- Problem -
Please copy the lines below word for word, leaving out the pictures.

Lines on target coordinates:
■ ■ ■ ■ ■ ■ ■

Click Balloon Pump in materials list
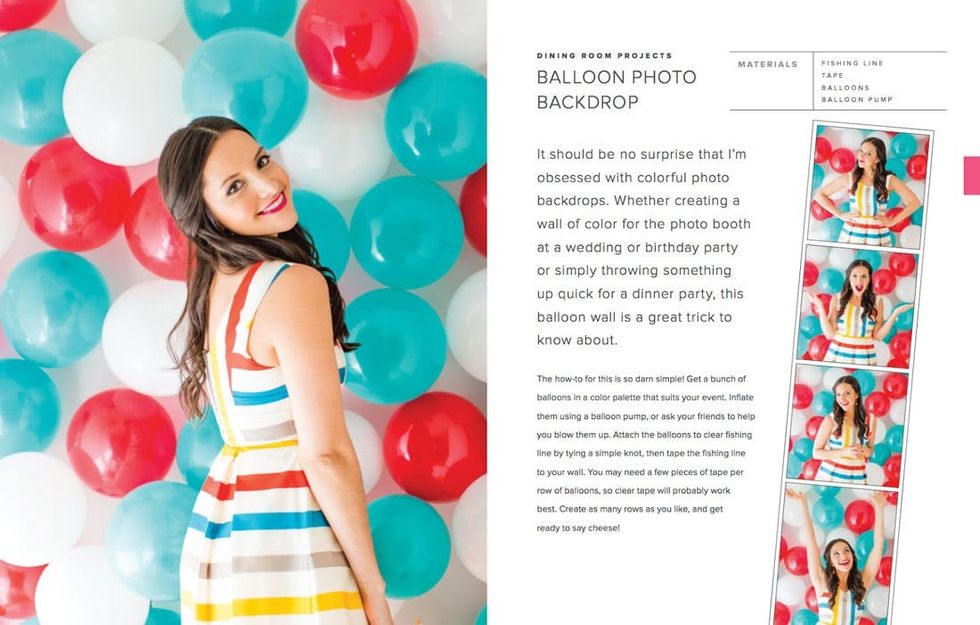The width and height of the screenshot is (980, 625). click(856, 99)
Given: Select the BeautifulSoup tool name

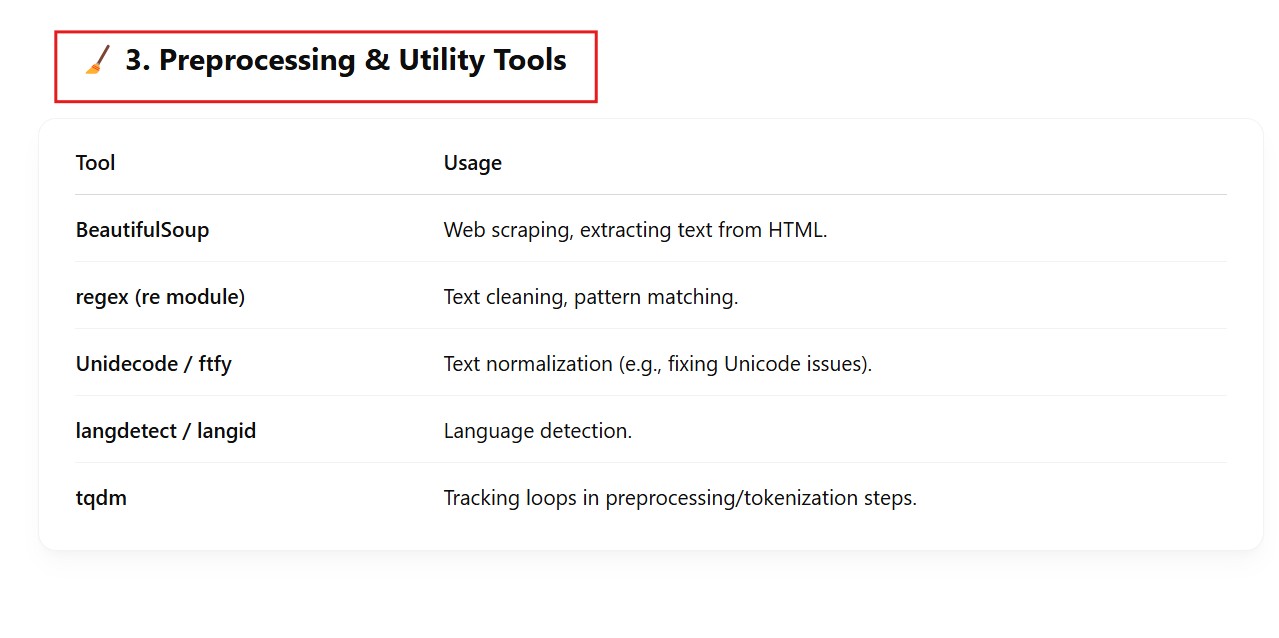Looking at the screenshot, I should [142, 230].
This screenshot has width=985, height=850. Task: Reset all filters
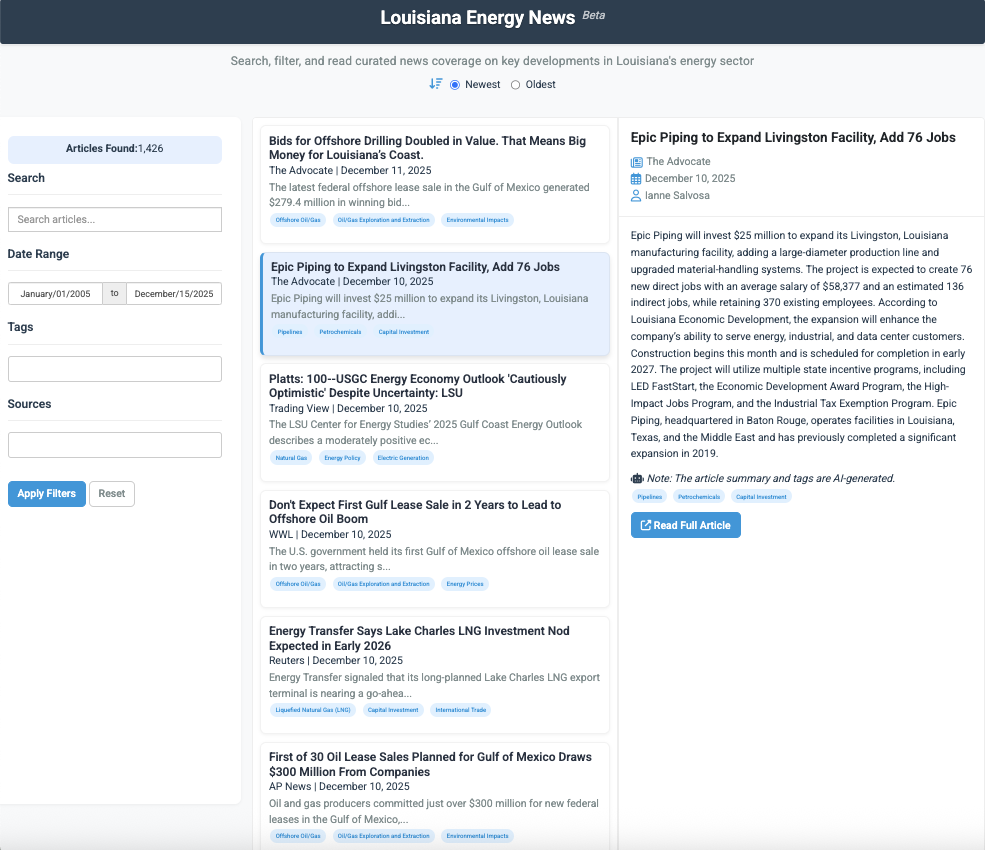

■ ■ ■ ■ ■ ■ ■

- Final result -
Click Balloon Pump in materials list
The width and height of the screenshot is (980, 625). click(856, 99)
Given: Select the BeautifulSoup tool name

Looking at the screenshot, I should [142, 230].
This screenshot has width=985, height=850. Task: Reset all filters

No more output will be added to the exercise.